8. The system control device according to claim 2, wherein the upper limit count calculating unit previously sets a score that indicates the importance of hardware allocated to each of the plurality of partitions, calculates, for each of the plurality of partitions, a total score from hardware that is currently allocated, and stores the upper limit count calculated on the basis of the total score in the upper limit count storing unit.

9. The system control device according to claim 1, wherein the error log storing unit stores, in the log areas associated with each piece of hardware allocated to each of the plurality of partitions, the log of the error that has occurred in any of the plurality of pieces of the hardware.

10. A log control method comprising:

allocating, when the error has occurred in one of a plurality of partitions and an unused area is present in an error log storing unit that stores, in log areas associated with the plurality of partitions obtained by allocating hardware that is divided into pieces in which an information processing function is exhibited, the unused area to a log area associated with a partition in which the error has occurred, and storing the log of the error in an allocated unused area; and

allocating, when the error has occurred in one of the plurality of partitions, when an unused area is not present in the error log storing unit, and when a registration count, which is registered in the log area associated with the partition in which the error has occurred, exceeds an upper limit count of logs in the log area, an oldest entry in a log area that stores therein error logs the number of which is equal to or greater than the upper limit count that is stored in an upper limit count storing unit to a log area associated with the partition in which the error has occurred, and storing the log of the error in an allocated oldest entry.

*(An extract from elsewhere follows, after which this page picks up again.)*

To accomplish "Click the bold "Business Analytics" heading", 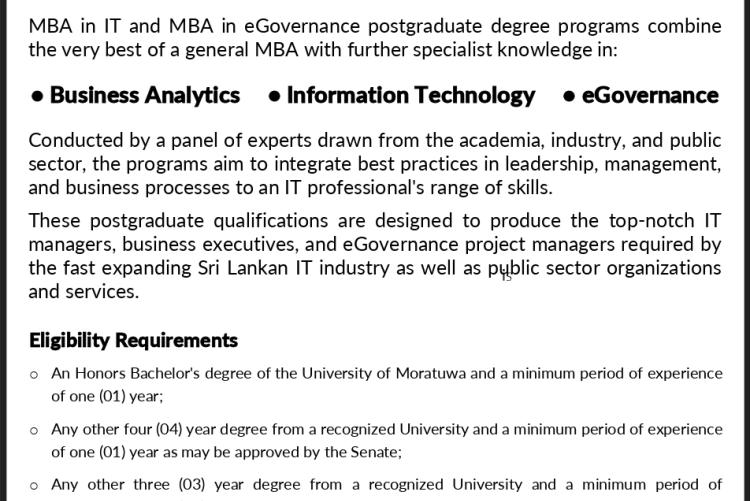I will [145, 96].
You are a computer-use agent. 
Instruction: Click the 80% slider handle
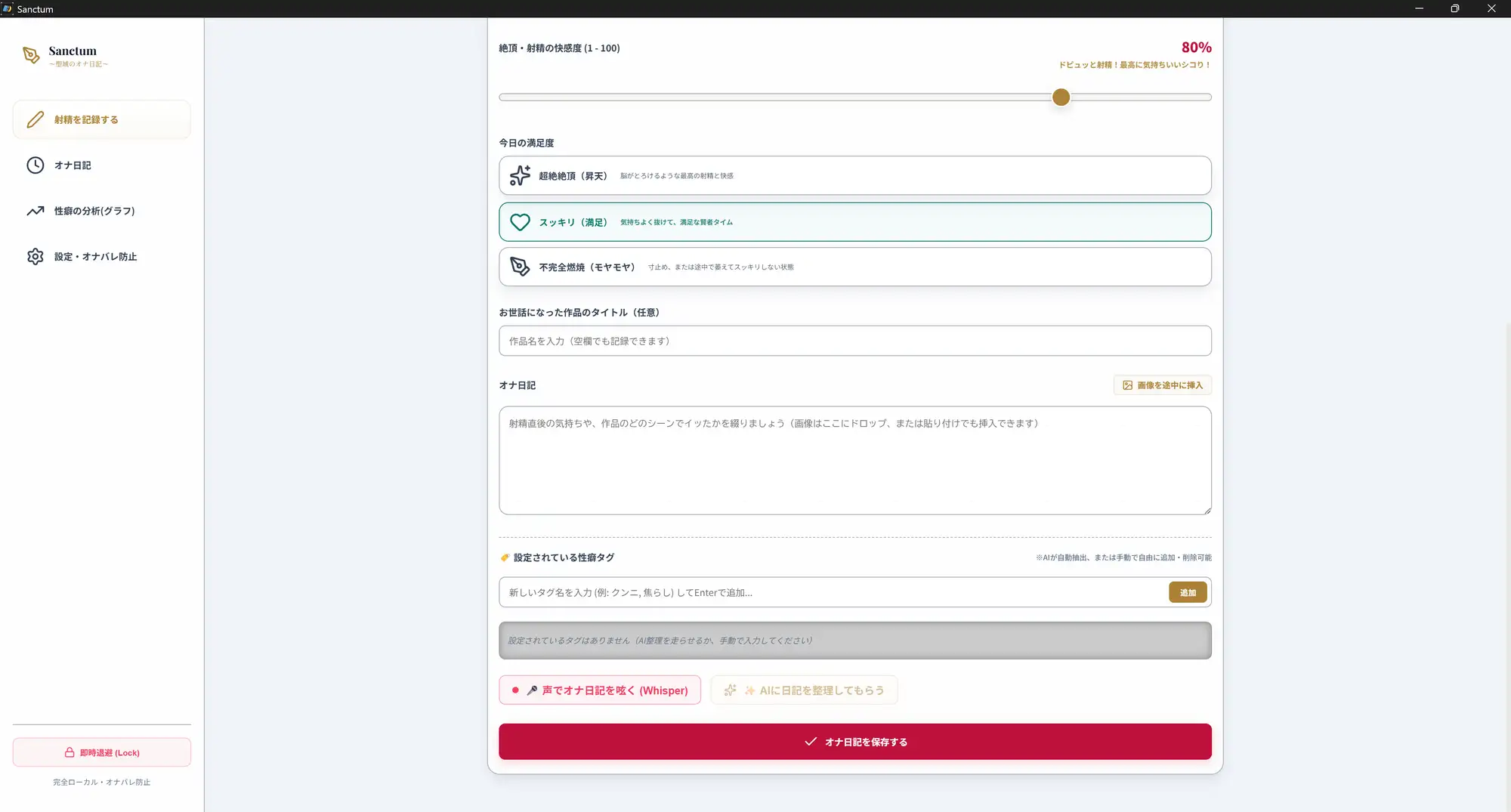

11. An information processing device comprising:

an error log storing unit that stores, in log areas associated with a plurality of partitions obtained by allocating hardware that is divided into pieces in which an information processing function is exhibited, a log of an error that has occurred in any of the plurality of partitions;

an upper limit count storing unit that stores therein an upper limit count of logs in each of the log areas associated with the plurality of partitions;

a first storing unit that allocates an unused area to a log area associated with a partition in which the error has occurred, when the error has occurred in one of the plurality of partitions and the unused area is present in the error log storing unit, and stores the log of the error in an allocated unused area; and

a second storing unit that allocates an oldest entry in the log area that stores therein error logs the number of which is equal to or greater than the upper limit count that is stored in the upper limit count storing unit to a log area associated with the partition in which the error has occurred, when the error has occurred in one of the plurality of partitions, when an unused area is not present in the error log storing unit, and when a registration count, which is registered in a log area associated with the partition in which the error has occurred, exceeds the upper limit count, and stores the log of the error in an allocated oldest entry.